This article first appeared in Digital Edge, The Edge Malaysia Weekly on August 2, 2021 - August 8, 2021
While spring cleaning in preparation for the Enhanced Movement Control Order (EMCO), I came across a box of my old belongings. Inside was an SD card holder with two 16GB cards.
When I bought them in 2016, high-speed cards for filmmaking were expensive. The 16GB variants were affordable and enough for half a day’s worth of video production. Now, they can barely hold photos from the latest cameras with their millions of megapixels.
Finding these gems is like unearthing an ancient relic, even though the photos in them date back to only 2018. It is a stark reminder of the rapidly evolving data storage landscape we have gone through in such a short period of time. Because, beyond these two SD cards, I no longer own any portable data storage device, thanks to the advent of cloud storage.
Millennials are fortunate enough to have lived through the pre-internet age. Back when internet speeds were measured in kilobytes, we had drawers stacked to the brim with CDs and DVDs. We could hardly tell the difference between these two, except for stickers promoting photo storage in the thousands and, the other, tens of thousands.
The CD era could even be described as “funky”. We have had them glued to the back of textbooks, magazines and even cereal boxes. Installing high-end video games took eons, requiring both disc A and disc B. Games that required three discs to install were known to be of a higher calibre.
There were also mini-CDs and pocket discs that take up only half the size of normal CDs, usually bundled with new device purchases. On rare occasions, you might stumble upon the fabled deep purple or fully black disc. Although it is impressive at first sight, you soon realise that it functions almost exactly like a regular disc. Yet, it holds a treasured spot in your drawer disc collection purely because of how it looks.
Although discs may feel old and outdated, they were revolutionary for their time, being the gold standard of data storage. By nature of being digital, they could store all kinds of media, such as games, videos, music and documents.
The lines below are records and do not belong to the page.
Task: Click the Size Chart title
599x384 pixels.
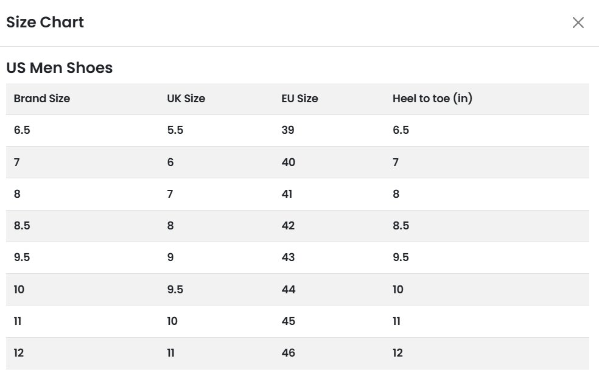Action: (45, 22)
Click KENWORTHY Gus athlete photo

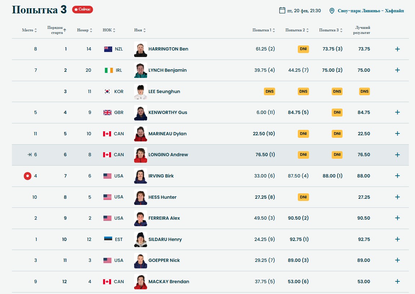coord(141,113)
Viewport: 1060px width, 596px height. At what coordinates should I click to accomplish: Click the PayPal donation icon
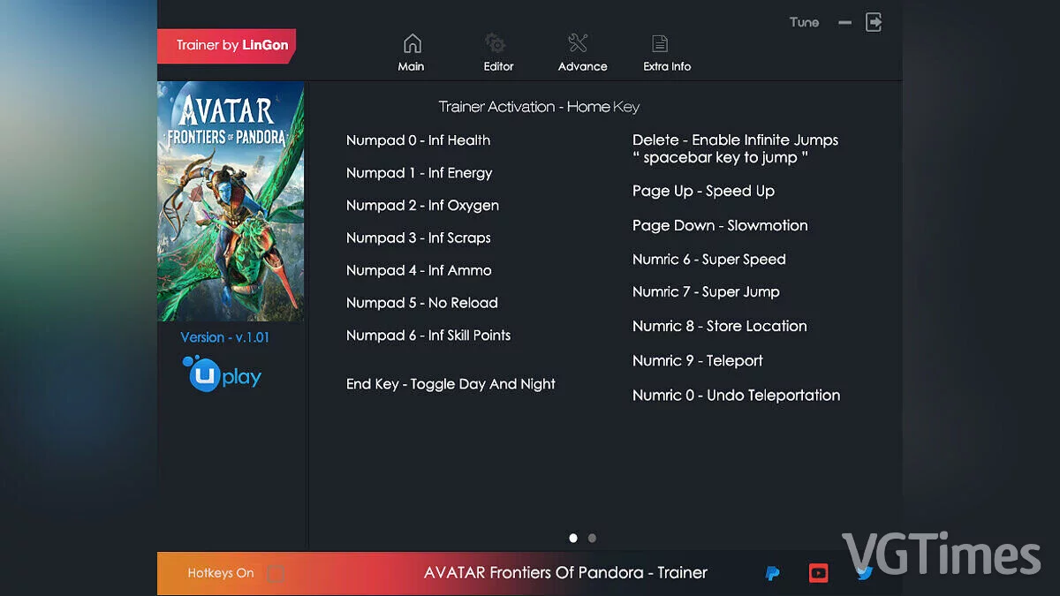point(772,573)
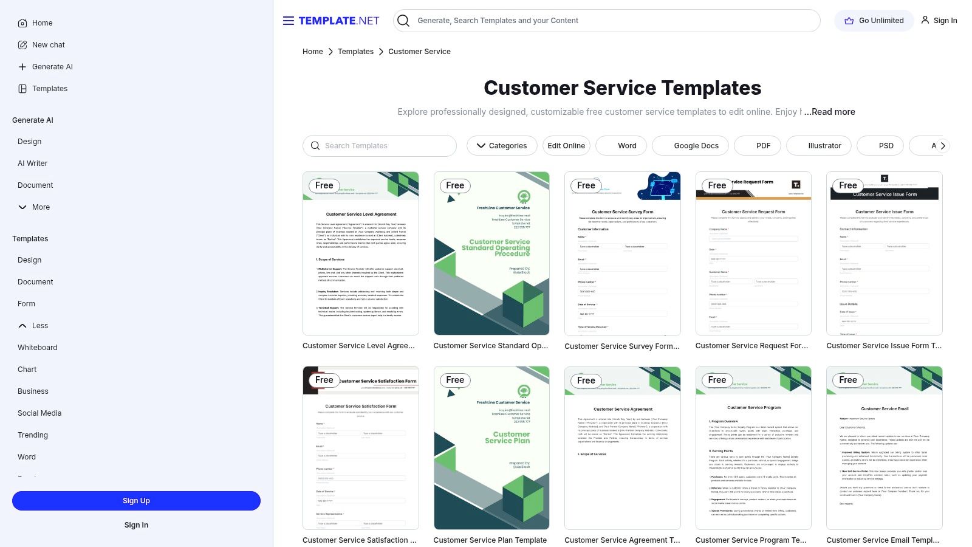Screen dimensions: 972x547
Task: Click the Templates layout icon in the sidebar
Action: click(x=22, y=89)
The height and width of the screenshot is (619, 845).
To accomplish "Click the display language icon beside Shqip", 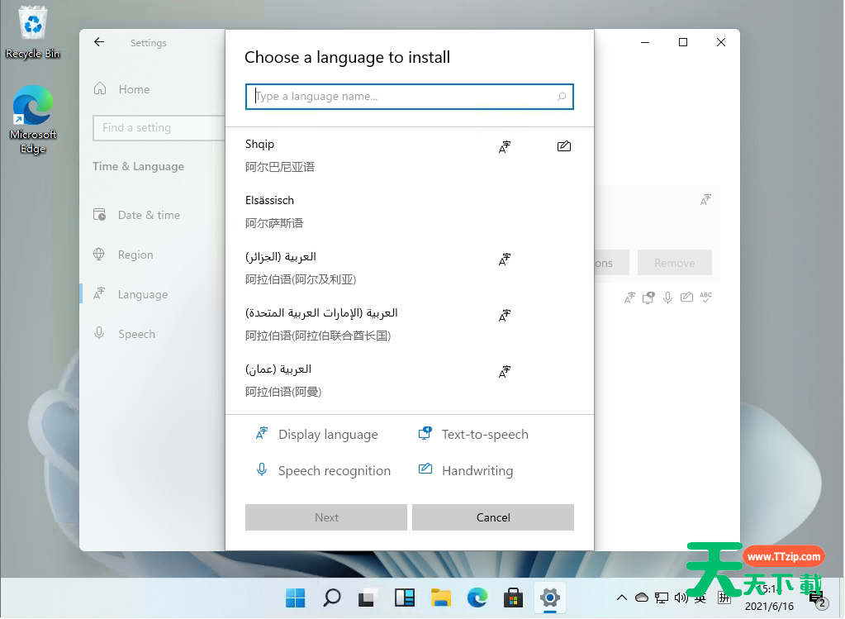I will coord(504,147).
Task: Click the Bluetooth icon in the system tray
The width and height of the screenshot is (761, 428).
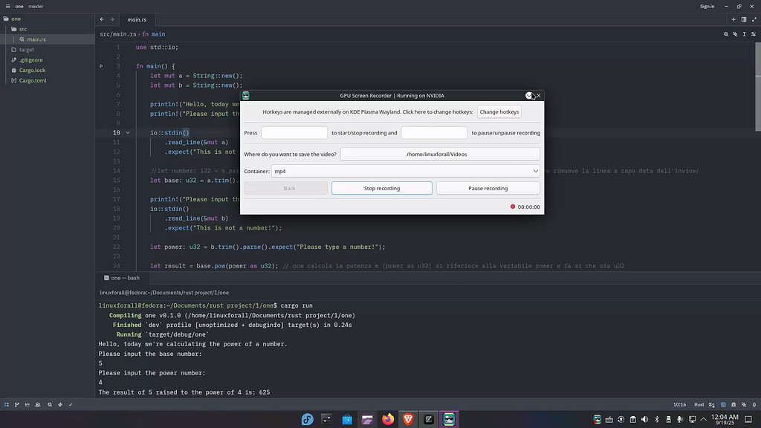Action: pyautogui.click(x=656, y=419)
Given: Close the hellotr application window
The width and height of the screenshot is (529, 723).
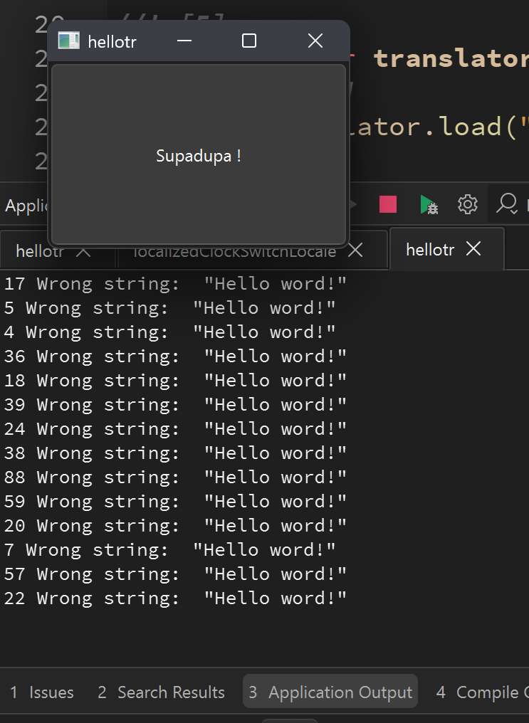Looking at the screenshot, I should click(x=315, y=41).
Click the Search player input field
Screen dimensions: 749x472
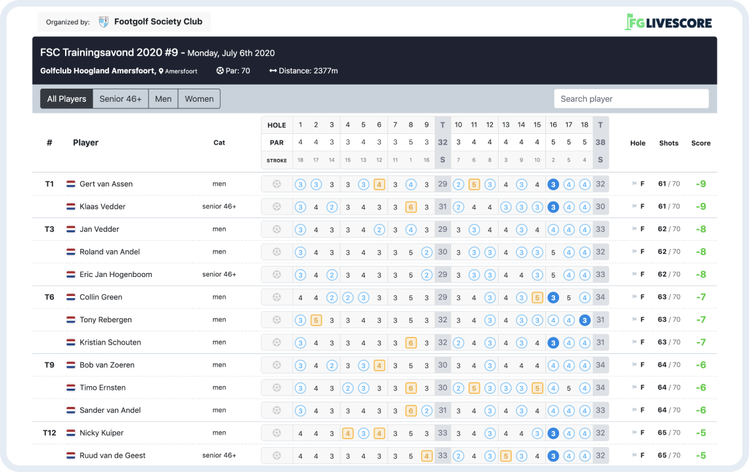point(631,98)
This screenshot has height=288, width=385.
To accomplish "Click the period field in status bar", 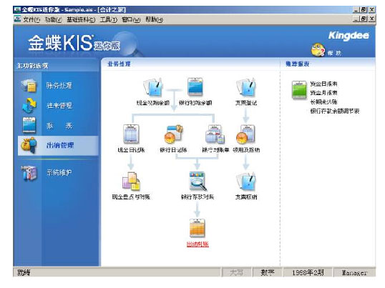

Before CDs, music was stored in magnetic strips and cars were outfitted with cassette players. Video game consoles used to accept only cartridges of specific formats. Digital documents and software were accessed via floppy discs.
This changed in the 2000s when all of them were replaced by optical disc drives, standardising most data storage formats. The “save” icon is portrayed as a floppy disk, because its association with documents is well understood. Replace the icon with CDs, and it could mean a whole array of other things.
Following disc technology comes the evolution of flash drives, manifesting itself in the form of thumb drives, SD cards and solid-state drives (SSDs). Flash drives reigned supreme when it came to transfer speeds, but suffered in terms of storage sizes. Thus, they were used primarily in portable devices and intended for data storage.
But there is still room to go against the norm. Just a few years back, most laptops were outfitted with SD card readers. In my college years, SD cards served a multitude of purposes beyond just media recording and transfers. They even held word documents, music files and assignment PDFs. However, many laptop devices soon ditched the built-in SD card readers altogether — rendering this use case unfeasible.
Although efficiency has improved drastically in a few short years, data storage options for PCs seem to have got more boring with each passing generation.
Fifteen years ago, a 512MB thumb drive could easily cost RM200. Today, we can have 500 times the storage size at half the price, with faster transfer speeds in a smaller form factor. However, they still function and act in the same way from the lens of the end-consumer.
Although drives today come in sleek modern designs and vibrant colours, gone are the quirky aspects of data storage options that made them unique and fun to work with.
Current options comprise mainly SSDs and cloud storage. Even hard disk drives (HDDs) are now being driven to obscurity, with demand shifting away from direct consumers to enterprises and data centres.
Will data storage ever be interesting again? Let us look at current research being done within the space.
The helium drive seems to be the most commercially feasible, but is the least revolutionary of the bunch. It functions similar to a typical HDD, but is filled with helium instead of air. Because helium is less dense, the disk encounters less air resistance and requires less power to spin. It is also cooler, can be manufactured in a much denser form and has greater longevity.
There is also talk of holographic storage, where data is stored in three-dimensional space. The technology involves photosensitive optical material, and different information being retrieved by shining light through separate sources.
The most exciting research revolves around DNA storage. Researchers are now increasingly able to read and synthesise DNA, where digital 1s and 0s are converted into DNA bases A, G, T and Cs. Although slow and expensive, it beats current data storage options in terms of longevity, and is said to be able to perform error-free retrievals for up to a million years.
Perhaps one day I will be able to inject family photos into my body with a syringe and retrieve them via a thumbprint scanner or mouth swab. If I choose to have children, my memories could be passed down from generation to generation. Wouldn’t that be cool?
Such technologies are decades beyond our reach, but at least they would be an interesting way to store data. At worst, the data would be mine and mine alone, unlike the data stored in the cloud, which is kept alongside the data of millions of faceless strangers.
And if my data were to be leaked out to the dark web, maybe shooting myself up with artificial DNA memories would not be a bad idea after all.